During the first week after grafting, both cancellous and cortical grafts have similar histologic features. Both are surrounded by coagulated blood, and the graft is the focus of a tissue response characterized by vascular buds infiltrating the grafted bed. By the second week, fibrous granulation tissue becomes increasingly dominant in the graft bed, the number of inflammatory cells decrease, and osteoclastic activity increases. Within the confines of the graft, osteocytic autolysis proceeds, resulting from anoxia and injury by surgery, with necrosis delineated by vacant lacunae. Some cells, however, survive by diffusion of nutrients from surrounding host tissues.
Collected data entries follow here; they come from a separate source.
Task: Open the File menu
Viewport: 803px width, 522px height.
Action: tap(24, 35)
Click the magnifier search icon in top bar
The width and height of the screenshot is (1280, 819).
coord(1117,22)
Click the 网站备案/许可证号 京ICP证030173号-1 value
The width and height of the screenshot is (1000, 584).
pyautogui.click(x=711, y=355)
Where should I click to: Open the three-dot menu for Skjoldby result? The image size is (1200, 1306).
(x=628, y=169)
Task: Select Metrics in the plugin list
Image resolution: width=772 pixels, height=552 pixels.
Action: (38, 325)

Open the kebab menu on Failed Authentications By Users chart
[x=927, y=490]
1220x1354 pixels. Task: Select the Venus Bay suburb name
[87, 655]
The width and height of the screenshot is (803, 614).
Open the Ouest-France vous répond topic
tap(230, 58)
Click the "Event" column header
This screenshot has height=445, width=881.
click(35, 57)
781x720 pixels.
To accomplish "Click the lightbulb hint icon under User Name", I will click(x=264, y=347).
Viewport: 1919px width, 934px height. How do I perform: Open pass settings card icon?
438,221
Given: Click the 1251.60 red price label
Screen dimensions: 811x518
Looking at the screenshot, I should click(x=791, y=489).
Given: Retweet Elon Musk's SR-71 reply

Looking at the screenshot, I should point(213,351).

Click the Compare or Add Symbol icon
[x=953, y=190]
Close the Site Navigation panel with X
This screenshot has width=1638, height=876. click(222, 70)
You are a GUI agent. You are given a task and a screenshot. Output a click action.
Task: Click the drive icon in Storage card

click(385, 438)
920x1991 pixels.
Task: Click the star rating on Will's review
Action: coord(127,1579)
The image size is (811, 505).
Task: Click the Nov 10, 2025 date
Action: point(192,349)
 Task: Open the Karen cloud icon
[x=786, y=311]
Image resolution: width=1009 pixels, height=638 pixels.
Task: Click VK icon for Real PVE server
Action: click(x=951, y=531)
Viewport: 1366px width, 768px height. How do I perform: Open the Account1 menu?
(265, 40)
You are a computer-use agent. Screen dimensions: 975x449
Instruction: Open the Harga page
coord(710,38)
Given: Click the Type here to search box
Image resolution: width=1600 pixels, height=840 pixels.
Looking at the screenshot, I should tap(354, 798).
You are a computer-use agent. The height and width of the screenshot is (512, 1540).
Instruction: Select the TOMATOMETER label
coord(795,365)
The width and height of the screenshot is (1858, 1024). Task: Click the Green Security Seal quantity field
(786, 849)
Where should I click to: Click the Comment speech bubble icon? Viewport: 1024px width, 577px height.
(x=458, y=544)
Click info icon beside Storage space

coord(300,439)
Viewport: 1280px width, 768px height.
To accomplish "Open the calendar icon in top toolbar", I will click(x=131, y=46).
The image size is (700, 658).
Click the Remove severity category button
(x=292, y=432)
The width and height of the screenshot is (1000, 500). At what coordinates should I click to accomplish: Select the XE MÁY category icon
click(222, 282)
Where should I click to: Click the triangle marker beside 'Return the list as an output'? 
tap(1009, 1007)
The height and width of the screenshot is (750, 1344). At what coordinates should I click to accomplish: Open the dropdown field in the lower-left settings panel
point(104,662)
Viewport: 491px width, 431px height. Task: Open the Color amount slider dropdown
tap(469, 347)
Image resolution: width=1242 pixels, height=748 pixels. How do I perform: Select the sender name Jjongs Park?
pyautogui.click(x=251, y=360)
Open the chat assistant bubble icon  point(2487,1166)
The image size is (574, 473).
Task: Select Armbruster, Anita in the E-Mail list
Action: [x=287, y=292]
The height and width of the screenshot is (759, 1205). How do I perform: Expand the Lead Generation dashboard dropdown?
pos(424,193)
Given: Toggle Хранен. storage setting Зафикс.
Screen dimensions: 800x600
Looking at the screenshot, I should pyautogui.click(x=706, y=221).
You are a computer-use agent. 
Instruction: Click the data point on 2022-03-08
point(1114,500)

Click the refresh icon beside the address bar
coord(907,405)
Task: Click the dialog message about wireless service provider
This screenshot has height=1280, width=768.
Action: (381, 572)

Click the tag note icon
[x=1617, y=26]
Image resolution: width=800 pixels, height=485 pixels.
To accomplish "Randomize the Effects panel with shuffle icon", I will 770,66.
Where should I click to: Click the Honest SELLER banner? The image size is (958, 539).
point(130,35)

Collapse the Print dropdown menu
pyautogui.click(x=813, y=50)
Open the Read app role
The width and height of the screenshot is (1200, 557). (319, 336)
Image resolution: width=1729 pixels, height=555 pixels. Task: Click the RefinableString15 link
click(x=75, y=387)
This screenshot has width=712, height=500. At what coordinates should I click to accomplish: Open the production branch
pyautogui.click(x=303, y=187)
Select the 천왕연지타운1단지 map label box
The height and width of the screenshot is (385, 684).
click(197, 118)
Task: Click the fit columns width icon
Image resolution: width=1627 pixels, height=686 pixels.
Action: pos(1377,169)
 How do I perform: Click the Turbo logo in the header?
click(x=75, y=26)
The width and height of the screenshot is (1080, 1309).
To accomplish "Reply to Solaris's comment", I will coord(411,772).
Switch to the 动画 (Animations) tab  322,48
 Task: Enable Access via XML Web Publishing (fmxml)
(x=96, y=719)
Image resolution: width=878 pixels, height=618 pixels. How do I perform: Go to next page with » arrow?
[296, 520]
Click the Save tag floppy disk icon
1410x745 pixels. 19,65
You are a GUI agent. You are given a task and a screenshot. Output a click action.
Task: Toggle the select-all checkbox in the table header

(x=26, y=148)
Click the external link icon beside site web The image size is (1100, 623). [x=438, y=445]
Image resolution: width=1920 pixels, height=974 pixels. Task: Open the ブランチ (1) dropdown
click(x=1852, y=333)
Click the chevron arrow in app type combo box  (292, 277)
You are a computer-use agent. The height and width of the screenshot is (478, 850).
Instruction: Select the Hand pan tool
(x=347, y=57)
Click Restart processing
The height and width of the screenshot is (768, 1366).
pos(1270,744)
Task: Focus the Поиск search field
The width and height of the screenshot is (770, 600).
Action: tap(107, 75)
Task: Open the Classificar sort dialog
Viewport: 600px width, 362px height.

Creeping substitution of cortical bone grafts progresses transversely and parallel to the long axis of the transplanted segment. Thus the repair is found to be greater at the graft-host junctions.34

A study done in rabbits35 showed the sequence of events during the process of dorsolateral intertransverse fusion. Three phases were identified. Phase 1 represents the early reparative phase (1–3 weeks). It consists of hematoma formation and granulation tissue. There is minimal ossification. Phase 2 represents the middle reparative phase (4–5 weeks), when the fusion solidifies. Finally, phase 3 represents the late remodeling phase (6–10 weeks).35

Both membranous and enchondral ossification play a role in the fusion process. Membranous ossification is the predominant mechanism that begins at the termini of the fusion mass and emanates from the decorticated transverse process. The central portion of the fusion mass, where the vascular supply is poorer and movement is greater, heals by cartilage formation and enchondral ossification.